### Consigne A
Recopiez telle quelle la liste, depuis son début jusqu'à la ligne qui contient "tap(978, 38)", cette ligne comprise.
### Consigne B
Poursuivez l'article sur la vente d'alcool aux mineurs dans les supermarchés à partir de l'endroit où il s'arrête.

### Texte fourni

Vente d’alcool aux mineurs : près de 90 % des supermarchés enfreignent la loi

L’association Addictions France a mené des tests dans plusieurs enseignes à Nantes, Angers et Rennes, montrant que les vérifications auprès de clients de moins de 18 ans restent très rares.
Lors de tests réalisés par Addictions France, seuls 8 % des 90 établissements observés ont demandé une pièce d’identité pour vérifier l’âge des clients. (Christophe Simon/AFP)
publié le 3 juillet 2025 à 11h06

Près de neuf supermarchés sur dix enfreignent la loi en vendant de l’alcool aux mineurs, dénonce, au vu de tests menés à Nantes, Angers et Rennes, l’association Addictions France, qui réclame, jeudi 3 juillet, des «sanctions réellement dissuasives» et des contrôles fréquents par l’Etat. Sur 90 établissements des enseignes Auchan, Lidl, Leclerc, Diagonal, U Express, Intermarché, Carrefour (City, Market et Express), Monoprix, Franprix et G20 testés en avril et en mai, 86 % ont vendu de l’alcool à des mineurs, selon l’association. Contre 93 % lors d’une opération similaire en 2021.

«Malgré l’interdiction formelle de vente d’alcool aux mineurs et l’engagement de l’Etat à mieux la faire respecter, l’accès à l’alcool reste en 2025 très aisé pour les mineurs», a déploré auprès de l’AFP Myriam Savy, responsable du plaidoyer au sein d’Addictions France. Pour ces tests, des mineurs se sont rendus, accompagnés d’un huissier, dans des supermarchés dont une partie avaient «déjà fait l’objet de constatations». Seuls 8 % des établissements ont demandé une pièce d’identité pour vérifier l’âge des clients.

«Banalise la transgression de la loi»

### Liste présentée
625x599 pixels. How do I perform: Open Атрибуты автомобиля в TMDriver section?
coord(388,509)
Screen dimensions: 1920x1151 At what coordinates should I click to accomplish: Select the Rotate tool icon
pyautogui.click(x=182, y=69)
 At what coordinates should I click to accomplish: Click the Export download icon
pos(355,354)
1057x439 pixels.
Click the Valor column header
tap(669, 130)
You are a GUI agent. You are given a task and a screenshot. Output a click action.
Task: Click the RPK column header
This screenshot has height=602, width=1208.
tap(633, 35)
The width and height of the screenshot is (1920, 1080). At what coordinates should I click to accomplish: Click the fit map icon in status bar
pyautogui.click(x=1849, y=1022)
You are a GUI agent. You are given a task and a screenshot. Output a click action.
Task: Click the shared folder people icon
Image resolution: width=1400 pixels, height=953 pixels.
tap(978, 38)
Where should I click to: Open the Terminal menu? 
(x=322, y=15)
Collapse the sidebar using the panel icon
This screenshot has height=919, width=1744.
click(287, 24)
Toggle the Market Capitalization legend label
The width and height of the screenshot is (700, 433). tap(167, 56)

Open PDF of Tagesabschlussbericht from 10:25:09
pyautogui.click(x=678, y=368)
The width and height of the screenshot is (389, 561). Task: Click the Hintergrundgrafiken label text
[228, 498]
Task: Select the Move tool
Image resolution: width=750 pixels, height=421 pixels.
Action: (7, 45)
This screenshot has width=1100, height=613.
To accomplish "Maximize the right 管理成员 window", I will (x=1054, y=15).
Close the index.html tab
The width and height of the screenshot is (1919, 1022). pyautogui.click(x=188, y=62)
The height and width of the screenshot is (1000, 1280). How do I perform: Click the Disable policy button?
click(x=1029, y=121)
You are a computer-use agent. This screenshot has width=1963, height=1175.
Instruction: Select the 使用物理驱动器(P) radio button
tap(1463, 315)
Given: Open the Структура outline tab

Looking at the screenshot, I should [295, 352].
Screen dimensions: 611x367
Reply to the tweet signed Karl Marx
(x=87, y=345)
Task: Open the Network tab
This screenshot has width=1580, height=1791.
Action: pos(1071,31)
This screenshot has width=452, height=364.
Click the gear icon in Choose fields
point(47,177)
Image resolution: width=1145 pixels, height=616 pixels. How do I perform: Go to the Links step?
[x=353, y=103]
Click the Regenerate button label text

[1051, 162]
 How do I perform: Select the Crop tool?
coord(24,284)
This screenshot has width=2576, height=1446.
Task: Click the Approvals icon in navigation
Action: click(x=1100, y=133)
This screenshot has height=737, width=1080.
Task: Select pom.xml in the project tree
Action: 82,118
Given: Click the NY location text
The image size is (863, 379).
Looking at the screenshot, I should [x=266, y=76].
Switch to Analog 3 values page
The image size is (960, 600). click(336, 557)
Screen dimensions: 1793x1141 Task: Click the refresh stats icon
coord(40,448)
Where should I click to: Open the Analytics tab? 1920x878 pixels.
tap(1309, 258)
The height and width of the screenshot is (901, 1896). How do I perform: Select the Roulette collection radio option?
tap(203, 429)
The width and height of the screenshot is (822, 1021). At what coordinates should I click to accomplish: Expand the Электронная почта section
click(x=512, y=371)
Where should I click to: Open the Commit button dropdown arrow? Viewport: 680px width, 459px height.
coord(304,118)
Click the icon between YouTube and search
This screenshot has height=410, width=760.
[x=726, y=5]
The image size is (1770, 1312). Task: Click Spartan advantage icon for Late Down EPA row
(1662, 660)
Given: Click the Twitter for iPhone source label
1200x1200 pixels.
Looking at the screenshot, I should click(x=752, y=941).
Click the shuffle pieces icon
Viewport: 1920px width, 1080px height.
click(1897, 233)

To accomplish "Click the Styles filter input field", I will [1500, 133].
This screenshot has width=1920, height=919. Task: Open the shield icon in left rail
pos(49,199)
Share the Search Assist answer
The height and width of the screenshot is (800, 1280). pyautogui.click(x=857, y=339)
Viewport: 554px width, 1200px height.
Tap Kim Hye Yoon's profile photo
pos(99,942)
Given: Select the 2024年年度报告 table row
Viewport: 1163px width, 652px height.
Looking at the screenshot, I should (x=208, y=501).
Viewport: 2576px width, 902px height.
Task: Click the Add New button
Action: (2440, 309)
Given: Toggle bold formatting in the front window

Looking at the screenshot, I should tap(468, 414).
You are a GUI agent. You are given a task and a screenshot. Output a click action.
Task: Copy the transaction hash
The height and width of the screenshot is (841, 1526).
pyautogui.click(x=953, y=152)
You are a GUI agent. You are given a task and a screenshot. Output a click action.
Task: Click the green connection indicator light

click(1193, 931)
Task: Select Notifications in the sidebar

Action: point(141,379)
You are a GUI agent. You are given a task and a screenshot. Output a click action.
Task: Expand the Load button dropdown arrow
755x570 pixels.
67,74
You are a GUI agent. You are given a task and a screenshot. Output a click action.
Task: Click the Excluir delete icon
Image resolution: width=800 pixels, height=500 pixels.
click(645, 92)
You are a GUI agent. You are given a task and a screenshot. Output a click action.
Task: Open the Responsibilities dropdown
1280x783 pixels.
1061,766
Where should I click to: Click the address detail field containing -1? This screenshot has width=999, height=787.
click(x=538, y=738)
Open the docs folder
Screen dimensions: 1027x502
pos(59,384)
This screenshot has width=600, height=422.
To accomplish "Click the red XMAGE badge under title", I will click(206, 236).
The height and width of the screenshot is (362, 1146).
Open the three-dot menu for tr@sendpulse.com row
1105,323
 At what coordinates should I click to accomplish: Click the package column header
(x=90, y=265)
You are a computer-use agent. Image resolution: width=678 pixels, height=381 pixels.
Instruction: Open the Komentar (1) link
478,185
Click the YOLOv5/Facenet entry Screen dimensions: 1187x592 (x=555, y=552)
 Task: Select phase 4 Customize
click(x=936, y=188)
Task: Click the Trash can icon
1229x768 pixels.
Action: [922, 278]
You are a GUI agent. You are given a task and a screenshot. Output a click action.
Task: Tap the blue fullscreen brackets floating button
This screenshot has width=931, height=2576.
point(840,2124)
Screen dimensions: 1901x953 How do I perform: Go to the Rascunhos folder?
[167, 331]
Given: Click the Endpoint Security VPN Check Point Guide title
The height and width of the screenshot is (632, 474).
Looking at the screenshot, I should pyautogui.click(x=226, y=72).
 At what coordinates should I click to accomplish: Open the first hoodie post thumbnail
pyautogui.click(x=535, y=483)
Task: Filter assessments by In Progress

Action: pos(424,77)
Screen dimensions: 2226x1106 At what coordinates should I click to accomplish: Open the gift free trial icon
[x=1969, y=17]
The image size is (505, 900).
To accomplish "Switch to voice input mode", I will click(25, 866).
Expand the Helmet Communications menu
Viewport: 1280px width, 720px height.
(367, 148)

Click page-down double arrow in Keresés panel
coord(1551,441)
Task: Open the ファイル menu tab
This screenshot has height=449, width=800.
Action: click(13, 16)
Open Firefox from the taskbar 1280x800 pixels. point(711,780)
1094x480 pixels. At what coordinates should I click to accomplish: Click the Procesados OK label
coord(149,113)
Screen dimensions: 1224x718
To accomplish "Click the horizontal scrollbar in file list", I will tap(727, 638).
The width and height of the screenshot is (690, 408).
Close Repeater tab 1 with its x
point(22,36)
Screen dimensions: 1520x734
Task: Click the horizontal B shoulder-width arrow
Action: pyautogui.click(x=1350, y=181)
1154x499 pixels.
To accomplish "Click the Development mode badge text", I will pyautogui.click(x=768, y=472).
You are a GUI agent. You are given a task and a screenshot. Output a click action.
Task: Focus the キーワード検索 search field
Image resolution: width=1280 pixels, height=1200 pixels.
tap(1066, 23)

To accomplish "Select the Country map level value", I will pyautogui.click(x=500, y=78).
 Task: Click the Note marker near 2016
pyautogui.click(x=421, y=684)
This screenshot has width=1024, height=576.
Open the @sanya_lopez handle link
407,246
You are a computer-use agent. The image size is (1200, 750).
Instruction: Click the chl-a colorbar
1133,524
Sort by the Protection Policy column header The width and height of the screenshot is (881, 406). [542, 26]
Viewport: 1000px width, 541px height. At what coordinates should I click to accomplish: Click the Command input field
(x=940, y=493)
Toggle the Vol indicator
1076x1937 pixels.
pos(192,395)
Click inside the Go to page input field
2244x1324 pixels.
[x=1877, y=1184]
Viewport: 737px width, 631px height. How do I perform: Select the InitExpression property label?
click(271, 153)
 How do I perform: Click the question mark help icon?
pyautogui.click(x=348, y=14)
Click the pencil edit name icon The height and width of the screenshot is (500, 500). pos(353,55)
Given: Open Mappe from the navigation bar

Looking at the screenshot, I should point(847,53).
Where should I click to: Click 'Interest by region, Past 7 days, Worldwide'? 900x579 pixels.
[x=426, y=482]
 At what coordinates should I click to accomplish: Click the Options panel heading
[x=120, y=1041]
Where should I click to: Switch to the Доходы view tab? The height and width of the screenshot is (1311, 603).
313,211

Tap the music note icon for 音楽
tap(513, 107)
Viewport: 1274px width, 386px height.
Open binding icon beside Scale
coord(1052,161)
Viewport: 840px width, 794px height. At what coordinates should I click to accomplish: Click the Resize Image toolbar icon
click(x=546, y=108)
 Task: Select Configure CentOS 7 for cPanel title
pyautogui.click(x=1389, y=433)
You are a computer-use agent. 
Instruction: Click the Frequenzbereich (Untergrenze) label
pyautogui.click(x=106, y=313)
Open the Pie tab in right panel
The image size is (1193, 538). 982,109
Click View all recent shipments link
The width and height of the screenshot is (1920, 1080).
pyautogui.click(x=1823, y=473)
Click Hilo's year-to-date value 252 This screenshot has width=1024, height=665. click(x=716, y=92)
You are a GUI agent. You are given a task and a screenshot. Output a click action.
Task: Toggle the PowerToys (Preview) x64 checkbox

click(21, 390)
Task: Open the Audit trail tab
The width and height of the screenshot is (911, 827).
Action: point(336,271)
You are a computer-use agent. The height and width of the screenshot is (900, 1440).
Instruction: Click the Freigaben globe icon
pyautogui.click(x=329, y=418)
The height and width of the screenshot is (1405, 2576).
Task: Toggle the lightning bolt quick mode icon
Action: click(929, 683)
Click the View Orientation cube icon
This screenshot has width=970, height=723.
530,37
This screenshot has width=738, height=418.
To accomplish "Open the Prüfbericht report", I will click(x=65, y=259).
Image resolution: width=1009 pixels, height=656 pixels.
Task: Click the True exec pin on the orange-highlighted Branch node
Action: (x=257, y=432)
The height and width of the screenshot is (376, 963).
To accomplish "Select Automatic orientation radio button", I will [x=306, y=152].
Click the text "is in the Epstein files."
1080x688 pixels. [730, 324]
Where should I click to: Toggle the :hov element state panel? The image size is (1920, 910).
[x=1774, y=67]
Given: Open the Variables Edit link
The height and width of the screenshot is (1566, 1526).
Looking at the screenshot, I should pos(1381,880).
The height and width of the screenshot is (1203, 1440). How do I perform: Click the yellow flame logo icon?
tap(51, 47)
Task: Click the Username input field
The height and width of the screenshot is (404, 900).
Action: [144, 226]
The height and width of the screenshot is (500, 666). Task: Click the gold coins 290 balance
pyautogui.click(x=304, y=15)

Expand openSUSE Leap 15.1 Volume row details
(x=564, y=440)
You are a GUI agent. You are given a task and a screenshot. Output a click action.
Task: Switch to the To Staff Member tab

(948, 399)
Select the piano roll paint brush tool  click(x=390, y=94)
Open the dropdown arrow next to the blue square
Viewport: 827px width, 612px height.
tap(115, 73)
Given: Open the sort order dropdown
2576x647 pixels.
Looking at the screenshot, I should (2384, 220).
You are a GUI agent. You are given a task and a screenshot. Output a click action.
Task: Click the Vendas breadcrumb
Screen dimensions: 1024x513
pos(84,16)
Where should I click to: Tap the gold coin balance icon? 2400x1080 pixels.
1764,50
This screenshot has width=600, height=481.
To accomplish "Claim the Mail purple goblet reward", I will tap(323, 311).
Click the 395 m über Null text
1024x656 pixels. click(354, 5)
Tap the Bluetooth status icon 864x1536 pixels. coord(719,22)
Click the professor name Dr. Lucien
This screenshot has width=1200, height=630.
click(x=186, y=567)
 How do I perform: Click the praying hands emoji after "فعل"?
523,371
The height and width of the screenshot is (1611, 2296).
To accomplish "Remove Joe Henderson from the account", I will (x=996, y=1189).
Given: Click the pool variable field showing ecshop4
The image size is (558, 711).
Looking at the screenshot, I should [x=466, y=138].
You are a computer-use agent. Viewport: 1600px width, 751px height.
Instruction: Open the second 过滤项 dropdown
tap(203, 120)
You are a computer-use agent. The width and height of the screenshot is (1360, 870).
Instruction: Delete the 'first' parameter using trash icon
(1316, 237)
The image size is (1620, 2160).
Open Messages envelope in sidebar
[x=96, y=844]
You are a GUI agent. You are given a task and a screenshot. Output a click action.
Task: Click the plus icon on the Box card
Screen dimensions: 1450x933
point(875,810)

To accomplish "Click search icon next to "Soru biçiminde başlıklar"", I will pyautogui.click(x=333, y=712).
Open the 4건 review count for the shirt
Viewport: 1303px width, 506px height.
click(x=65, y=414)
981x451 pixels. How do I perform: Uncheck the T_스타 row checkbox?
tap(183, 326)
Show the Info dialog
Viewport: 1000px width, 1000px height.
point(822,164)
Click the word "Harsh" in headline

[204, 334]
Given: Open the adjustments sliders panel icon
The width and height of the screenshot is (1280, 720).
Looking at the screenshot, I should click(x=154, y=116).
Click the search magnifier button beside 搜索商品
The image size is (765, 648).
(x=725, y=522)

### Résultat A
625x599 pixels. How do I perform: Open Атрибуты автомобиля в TMDriver section?
coord(388,509)
Screen dimensions: 1920x1151 At what coordinates should I click to accomplish: Select the Rotate tool icon
pyautogui.click(x=182, y=69)
 At what coordinates should I click to accomplish: Click the Export download icon
pos(355,354)
1057x439 pixels.
Click the Valor column header
tap(669, 130)
You are a GUI agent. You are given a task and a screenshot. Output a click action.
Task: Click the RPK column header
This screenshot has height=602, width=1208.
tap(633, 35)
The width and height of the screenshot is (1920, 1080). At what coordinates should I click to accomplish: Click the fit map icon in status bar
pyautogui.click(x=1849, y=1022)
You are a GUI agent. You are given a task and a screenshot. Output a click action.
Task: Click the shared folder people icon
Image resolution: width=1400 pixels, height=953 pixels.
tap(978, 38)

### Résultat B
Or l’article L.3342-1 du code de la santé publique précise que «la personne qui délivre la boisson exige du client qu’il établisse la preuve de sa majorité» via un «acte systématique», «non conditionné par le simple doute sur l’apparence physique du client», rappelle Addictions France. Ces achats tests «ont systématiquement été réalisés en pleine journée, en semaine», le plus souvent à des moments de «faible affluence, avec peu voire aucun client à la caisse», précise l’association pour battre en brèche par avance l’argument d’une «pression liée à l’affluence» pour justifier le non-contrôle de l’âge.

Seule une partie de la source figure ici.